| WORK INSTRUCTION |
Reproduce the rows below word for word, from the line with "at (1014, 30)." to the line with "gear-icon is located", including both of those lines.

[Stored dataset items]
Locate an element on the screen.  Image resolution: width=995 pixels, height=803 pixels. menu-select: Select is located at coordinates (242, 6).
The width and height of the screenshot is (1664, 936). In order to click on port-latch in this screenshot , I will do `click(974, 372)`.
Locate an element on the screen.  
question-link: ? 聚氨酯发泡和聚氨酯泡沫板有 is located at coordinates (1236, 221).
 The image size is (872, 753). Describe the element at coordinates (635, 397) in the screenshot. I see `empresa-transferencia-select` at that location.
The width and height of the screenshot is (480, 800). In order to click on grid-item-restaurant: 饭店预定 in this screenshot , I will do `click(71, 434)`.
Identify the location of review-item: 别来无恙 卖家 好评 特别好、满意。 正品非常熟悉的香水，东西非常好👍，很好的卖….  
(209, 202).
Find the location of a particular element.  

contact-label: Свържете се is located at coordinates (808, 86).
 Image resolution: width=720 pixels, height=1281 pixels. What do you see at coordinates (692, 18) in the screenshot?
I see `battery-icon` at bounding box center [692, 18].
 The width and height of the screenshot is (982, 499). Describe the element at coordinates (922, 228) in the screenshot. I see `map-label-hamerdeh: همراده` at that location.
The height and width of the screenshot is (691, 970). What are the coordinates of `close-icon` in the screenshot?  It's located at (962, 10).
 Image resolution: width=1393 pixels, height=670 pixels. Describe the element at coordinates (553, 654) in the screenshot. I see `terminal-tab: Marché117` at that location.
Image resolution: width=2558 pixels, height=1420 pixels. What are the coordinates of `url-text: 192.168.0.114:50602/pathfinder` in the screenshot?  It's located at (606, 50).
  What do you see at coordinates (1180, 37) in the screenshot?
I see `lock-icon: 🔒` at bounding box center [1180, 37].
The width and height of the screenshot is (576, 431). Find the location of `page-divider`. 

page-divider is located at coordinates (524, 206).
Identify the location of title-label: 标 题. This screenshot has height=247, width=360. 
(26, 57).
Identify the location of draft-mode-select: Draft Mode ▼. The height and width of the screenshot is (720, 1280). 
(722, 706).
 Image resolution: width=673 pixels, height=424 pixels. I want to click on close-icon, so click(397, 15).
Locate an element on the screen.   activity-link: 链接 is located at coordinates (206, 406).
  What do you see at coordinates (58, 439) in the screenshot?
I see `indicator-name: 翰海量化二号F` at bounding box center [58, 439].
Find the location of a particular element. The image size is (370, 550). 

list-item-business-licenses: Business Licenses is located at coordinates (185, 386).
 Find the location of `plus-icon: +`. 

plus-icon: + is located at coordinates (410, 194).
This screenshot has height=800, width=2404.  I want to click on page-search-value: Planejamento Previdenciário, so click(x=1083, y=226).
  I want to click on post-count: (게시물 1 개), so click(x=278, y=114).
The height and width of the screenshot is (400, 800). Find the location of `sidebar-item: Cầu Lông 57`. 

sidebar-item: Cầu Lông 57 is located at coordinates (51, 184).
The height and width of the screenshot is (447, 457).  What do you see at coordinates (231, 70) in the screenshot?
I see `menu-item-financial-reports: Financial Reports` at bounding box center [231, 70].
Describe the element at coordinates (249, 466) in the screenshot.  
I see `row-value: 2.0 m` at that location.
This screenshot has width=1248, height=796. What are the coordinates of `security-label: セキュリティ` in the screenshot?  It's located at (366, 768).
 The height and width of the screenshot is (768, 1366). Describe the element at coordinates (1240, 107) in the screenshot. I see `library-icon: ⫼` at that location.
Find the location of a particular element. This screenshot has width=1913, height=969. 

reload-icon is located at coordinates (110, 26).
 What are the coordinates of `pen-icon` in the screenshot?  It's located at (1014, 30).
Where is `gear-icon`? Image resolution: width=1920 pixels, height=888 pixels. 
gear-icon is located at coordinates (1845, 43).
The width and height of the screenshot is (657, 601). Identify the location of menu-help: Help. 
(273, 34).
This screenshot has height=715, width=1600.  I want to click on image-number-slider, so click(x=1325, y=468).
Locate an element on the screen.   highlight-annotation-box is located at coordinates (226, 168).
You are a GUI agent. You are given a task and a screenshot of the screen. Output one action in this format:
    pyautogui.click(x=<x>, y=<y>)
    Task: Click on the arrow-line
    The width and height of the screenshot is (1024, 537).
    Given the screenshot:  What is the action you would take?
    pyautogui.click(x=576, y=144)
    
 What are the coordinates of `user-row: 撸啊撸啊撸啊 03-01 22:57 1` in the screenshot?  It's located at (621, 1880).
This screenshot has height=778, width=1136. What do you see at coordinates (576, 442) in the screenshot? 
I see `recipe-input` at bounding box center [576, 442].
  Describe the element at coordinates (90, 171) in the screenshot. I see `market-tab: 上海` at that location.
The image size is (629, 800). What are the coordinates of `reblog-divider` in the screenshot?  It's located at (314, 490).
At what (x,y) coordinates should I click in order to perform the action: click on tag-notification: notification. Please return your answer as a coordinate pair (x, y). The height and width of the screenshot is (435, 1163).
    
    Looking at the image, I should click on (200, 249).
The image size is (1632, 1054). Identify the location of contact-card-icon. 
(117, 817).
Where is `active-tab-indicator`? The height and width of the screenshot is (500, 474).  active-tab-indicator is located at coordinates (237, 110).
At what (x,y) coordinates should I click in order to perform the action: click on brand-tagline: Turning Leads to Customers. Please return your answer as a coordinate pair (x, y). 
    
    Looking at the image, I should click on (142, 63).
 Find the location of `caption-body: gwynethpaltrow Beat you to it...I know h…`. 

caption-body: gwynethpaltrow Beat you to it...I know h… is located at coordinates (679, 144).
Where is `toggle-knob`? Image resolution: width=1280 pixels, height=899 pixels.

| THE COMPLETED TASK |
 What are the coordinates of `pen-icon` in the screenshot?  It's located at (1014, 30).
Where is `gear-icon`? Image resolution: width=1920 pixels, height=888 pixels. 
gear-icon is located at coordinates (1845, 43).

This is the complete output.